**Work required**. Pull every line of the entries that has the word "arrow".

**Collected data entries**.
BEGIN

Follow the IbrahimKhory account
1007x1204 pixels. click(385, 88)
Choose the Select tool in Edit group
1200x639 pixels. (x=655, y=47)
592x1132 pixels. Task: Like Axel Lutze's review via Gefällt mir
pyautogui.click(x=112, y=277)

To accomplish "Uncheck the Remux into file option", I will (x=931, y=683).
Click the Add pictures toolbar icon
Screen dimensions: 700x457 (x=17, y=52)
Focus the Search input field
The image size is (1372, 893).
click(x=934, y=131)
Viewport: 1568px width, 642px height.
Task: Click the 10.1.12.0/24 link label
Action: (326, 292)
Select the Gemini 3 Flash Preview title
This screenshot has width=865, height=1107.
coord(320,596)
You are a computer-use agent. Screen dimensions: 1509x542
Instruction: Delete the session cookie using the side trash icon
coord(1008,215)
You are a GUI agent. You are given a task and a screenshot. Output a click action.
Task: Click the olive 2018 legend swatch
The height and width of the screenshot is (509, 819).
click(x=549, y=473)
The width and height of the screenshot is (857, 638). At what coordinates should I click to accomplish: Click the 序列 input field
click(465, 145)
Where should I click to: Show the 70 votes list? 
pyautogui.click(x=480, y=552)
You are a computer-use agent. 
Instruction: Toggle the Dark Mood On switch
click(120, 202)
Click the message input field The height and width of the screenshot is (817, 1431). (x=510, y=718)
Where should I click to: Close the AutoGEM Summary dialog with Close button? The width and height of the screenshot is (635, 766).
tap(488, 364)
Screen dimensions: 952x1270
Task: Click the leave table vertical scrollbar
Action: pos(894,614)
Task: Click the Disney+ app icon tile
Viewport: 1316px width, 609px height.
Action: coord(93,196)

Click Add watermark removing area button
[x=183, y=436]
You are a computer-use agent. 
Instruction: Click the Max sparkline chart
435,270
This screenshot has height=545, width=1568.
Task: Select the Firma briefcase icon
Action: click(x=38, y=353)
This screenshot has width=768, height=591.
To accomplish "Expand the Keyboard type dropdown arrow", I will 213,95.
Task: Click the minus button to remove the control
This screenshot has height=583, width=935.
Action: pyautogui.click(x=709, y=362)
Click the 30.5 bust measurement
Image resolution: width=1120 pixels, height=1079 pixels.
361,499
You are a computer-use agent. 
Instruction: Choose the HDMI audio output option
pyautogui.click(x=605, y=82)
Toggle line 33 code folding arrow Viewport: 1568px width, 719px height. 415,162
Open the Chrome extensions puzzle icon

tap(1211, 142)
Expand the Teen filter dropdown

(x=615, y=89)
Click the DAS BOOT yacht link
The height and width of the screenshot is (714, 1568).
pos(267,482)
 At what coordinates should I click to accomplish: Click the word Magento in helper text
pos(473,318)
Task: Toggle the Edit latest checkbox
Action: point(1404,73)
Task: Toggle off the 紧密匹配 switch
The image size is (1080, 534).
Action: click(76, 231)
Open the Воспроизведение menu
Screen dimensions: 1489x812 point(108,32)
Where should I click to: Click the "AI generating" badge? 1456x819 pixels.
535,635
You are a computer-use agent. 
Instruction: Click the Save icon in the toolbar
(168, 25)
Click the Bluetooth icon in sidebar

END

**Result for this exercise**.
To accomplish "Expand the Keyboard type dropdown arrow", I will 213,95.
Toggle line 33 code folding arrow Viewport: 1568px width, 719px height. 415,162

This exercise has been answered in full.